**What this exercise asks**
• 1. According to the article on Hong Kong advertising, which was the highest-spending category, and how did its spending change?
• 2. Say whether each statement agrees with the article on Hong Kong advertising, answering yes or no and quoting the deciding words: (a) Travel and tourism advertising spending rose 22%. (b) Advertising spending on watches and clocks fell 14%. (c) Hong Kong advertising market growth in 2014 was 4%.

*** Page text Section Begins ***

HONG KONG: Annual growth in the Hong Kong advertising market slowed to 3% in 2015, according to new data, while the year ahead could see more spending shift into mobile video.
The latest report from admanGo, an advertising monitoring business, noted that this was down on the 4% growth registered in 2014 and said marketers had become more cautious about their advertising spending.
The impact of the mainland's cooling economy was especially evident in the luxury sector – the Jewellery, Watches and Luxury Products category saw a -14% drop in adspend; within that, Watches and Clocks had plummeted -22%, Marketing Interactive reported.
This is one of the smaller spending categories, however. The highest-spending category of banking & investment services saw no change, but several others managed double digit increases in spending, including travel & tourism (+22%), beverages (+17%), pharmaceuticals & healthcare (+14%) and toiletries & household (+12%).

*** Page text Section Ends ***
*** Data Section Begins ***

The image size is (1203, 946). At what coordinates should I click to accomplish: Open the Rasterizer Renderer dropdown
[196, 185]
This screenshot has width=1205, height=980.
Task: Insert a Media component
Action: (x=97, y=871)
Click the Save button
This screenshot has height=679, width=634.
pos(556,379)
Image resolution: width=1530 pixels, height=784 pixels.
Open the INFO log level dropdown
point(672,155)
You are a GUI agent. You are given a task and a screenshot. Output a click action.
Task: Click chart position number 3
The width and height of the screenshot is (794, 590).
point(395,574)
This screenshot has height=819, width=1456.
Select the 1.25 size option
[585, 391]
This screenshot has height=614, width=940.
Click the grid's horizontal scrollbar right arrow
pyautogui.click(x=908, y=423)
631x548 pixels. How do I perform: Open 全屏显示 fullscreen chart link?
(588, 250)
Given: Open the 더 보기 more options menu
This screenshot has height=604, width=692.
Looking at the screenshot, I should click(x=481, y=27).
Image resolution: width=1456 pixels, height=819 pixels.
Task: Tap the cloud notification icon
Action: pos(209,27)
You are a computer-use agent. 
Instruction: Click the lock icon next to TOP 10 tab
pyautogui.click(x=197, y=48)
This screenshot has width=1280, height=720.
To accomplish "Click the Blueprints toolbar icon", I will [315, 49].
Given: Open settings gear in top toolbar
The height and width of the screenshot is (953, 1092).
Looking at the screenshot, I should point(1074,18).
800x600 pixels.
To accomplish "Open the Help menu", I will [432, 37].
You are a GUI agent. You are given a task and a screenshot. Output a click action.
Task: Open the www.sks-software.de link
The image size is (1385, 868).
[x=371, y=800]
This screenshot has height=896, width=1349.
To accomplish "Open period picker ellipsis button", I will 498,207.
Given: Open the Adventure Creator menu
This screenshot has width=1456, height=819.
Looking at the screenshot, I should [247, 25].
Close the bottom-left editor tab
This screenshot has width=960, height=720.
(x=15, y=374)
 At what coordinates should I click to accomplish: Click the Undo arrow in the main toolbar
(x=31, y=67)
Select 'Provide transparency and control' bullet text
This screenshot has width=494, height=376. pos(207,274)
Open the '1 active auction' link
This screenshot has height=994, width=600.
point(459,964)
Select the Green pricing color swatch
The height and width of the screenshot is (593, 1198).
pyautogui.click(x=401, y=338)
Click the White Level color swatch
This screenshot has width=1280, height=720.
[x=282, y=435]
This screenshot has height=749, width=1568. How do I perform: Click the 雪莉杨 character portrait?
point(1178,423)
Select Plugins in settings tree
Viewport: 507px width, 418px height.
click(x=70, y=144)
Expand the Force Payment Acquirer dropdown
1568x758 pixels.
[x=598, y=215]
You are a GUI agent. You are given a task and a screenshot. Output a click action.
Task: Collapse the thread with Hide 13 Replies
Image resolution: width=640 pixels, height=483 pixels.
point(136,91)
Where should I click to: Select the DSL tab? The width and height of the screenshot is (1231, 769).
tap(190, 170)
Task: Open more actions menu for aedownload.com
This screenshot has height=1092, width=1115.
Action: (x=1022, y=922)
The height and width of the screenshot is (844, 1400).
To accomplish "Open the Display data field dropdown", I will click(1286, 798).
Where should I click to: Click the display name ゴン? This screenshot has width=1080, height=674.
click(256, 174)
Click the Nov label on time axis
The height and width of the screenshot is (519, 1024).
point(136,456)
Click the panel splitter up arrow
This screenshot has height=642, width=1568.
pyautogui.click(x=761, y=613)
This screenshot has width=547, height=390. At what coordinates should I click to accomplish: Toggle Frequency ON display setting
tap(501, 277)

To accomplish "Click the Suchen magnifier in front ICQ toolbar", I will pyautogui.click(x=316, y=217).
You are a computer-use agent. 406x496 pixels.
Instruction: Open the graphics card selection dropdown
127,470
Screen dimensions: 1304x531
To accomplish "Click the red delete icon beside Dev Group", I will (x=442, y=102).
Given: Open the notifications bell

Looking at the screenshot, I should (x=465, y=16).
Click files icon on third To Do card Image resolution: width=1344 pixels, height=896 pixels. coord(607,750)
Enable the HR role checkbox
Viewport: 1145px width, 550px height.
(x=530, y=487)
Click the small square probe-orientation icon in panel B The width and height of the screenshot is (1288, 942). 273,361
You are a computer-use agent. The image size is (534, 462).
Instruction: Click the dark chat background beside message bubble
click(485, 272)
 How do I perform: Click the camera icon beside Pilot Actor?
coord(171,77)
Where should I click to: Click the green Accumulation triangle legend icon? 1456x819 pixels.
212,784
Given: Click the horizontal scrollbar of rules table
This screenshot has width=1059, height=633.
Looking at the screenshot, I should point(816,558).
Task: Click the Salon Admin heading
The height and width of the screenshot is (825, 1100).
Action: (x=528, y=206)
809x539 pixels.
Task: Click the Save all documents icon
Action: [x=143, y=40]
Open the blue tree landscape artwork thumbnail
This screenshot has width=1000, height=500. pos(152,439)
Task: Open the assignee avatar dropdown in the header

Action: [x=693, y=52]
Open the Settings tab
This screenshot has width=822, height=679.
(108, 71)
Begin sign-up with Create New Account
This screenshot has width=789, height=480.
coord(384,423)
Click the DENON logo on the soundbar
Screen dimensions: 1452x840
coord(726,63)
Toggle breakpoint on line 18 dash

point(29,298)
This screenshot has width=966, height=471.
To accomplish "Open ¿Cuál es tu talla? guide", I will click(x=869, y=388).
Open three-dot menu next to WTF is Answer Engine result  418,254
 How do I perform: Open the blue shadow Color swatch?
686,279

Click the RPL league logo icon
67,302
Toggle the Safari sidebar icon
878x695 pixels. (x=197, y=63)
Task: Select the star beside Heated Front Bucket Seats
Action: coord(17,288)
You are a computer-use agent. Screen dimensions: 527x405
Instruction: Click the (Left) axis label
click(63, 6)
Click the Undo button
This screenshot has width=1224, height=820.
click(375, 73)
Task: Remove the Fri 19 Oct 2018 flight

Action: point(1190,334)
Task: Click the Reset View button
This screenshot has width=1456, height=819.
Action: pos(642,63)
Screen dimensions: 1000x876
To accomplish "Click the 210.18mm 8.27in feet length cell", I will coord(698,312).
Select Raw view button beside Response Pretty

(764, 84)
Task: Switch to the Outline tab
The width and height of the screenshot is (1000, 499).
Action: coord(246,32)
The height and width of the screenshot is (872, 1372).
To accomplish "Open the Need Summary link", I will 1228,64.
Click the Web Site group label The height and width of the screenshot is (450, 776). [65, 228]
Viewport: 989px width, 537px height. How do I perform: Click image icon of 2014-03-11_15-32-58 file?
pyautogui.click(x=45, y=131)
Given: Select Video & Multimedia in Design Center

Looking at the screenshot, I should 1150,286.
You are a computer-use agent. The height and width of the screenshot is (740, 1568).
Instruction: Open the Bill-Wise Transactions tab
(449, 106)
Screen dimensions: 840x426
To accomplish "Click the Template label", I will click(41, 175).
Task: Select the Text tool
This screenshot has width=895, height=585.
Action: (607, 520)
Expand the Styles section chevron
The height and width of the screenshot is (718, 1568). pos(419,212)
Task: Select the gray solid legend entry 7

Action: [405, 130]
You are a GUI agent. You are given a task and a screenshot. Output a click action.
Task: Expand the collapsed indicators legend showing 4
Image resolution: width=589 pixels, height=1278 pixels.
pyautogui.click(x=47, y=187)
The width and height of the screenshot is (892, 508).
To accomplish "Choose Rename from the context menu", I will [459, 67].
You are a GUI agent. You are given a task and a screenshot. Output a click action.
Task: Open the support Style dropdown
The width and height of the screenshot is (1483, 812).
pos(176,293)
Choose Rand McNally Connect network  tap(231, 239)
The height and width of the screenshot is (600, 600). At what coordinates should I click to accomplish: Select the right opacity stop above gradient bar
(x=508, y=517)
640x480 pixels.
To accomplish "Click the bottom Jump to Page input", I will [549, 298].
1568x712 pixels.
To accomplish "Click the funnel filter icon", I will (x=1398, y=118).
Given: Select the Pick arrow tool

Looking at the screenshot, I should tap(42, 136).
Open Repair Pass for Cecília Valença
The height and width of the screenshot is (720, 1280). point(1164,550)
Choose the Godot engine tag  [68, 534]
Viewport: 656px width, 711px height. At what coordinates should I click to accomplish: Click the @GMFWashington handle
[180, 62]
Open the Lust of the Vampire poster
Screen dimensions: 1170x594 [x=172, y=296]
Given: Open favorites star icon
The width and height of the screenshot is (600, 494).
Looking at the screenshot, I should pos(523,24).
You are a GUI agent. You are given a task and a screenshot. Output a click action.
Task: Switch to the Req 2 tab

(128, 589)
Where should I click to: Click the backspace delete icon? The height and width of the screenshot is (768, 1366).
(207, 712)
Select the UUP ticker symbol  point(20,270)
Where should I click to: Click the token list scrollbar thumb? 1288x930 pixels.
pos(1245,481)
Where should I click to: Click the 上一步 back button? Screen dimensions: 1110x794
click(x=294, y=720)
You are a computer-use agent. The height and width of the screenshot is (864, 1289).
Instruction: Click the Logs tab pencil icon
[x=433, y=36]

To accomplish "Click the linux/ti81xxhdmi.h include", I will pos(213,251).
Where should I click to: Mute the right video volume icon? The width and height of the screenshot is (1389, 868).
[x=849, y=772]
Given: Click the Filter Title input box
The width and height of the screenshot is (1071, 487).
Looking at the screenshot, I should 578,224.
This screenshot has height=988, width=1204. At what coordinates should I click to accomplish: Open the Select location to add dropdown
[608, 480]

*** Data Section Ends ***

**Results of the exercise**
• 1. Banking & investment services was the highest-spending category, and its spending saw no change.

• 2.
(a) Yes: "travel & tourism (+22%)"
(b) No: "Watches and Clocks had plummeted -22%"
(c) Yes: "down on the 4% growth registered in 2014"